Methyl-CpG binding protein 2 (MeCP2) is a chromatin-associated protein which functions in epigenetic gene regulation. Mutations in MeCP2 lead to a variety of neurological disorders, including Rett Syndrome (RTT). Learning and memory deficits are prevalent in RTT, as are sleep disturbances: throughout the night, RTT patients spend less time in Stage 3 non-rapid eye movement (NREM) sleep. Delta oscillations (0.5 – 4 Hz) are the main constituent of Stage 3 NREM sleep, and are thought to be vital for sleep-related memory consolidation.
In this thesis, the mechanisms and networks involved in delta oscillation generation were studied in a mouse model of RTT. In isolated sections of somatosensory cortex, loss of MeCP2 function resulted in the disruption of pharmacologically-induced cortical delta oscillations. In contrast, delta oscillations that arise via the thalamic generator remained intact. Pre-symptomatic Mecp2-null animals showed partial preservation of cortical delta oscillations, suggesting that neurological deficits precede phenotype onset.
Intracellular current clamp recordings revealed that loss of MeCP2 function impairs the firing pattern of layer V intrinsically bursting pyramidal neurons, the cells responsible for generating the cortical delta rhythm. The bursting mechanism of these cells was restored by reducing the intracellular calcium ion concentration in these cells, which was also sufficient to reinstate the cortical delta rhythm.

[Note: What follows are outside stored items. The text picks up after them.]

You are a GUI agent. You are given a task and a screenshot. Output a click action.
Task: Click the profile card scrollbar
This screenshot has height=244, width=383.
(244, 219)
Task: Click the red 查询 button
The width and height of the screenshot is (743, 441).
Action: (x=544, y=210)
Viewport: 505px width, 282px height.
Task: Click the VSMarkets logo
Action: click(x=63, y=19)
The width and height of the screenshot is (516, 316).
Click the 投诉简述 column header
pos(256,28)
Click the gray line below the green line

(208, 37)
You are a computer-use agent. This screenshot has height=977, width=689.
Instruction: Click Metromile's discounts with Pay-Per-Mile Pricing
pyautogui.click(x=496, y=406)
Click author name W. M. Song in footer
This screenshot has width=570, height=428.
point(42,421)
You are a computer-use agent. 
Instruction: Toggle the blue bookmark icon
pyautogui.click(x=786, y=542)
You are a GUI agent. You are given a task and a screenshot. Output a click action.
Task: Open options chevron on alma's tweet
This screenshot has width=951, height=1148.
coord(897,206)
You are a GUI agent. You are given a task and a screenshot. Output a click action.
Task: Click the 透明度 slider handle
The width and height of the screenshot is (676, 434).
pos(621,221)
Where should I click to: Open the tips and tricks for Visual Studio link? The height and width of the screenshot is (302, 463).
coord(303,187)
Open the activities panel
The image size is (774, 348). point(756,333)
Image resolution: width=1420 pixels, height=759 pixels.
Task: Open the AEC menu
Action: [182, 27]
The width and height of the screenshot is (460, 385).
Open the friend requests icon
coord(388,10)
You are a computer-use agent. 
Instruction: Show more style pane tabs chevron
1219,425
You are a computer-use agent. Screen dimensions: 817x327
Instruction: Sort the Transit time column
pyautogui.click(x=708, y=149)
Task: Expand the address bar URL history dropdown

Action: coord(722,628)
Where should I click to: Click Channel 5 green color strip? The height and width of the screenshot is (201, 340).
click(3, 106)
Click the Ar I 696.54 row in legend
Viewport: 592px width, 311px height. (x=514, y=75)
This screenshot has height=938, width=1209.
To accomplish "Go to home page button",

Finally, delta oscillations, sleep spindles and hippocampal sharp-wave ripples were studied in vivo during NREM sleep, since the coupling of these rhythms is thought to facilitate sleep-related memory consolidation. Rhythm coupling was unaffected by the loss of MeCP2 function, however the incidence of all three rhythms was significantly reduced, resulting in impaired performance on a hippocampus-dependent spatial memory task.
The implication of these results on our understanding of the precise role of MeCP2 in coordinating NREM-associated brain rhythms and on the development of learning and memory deficits in RTT are discussed.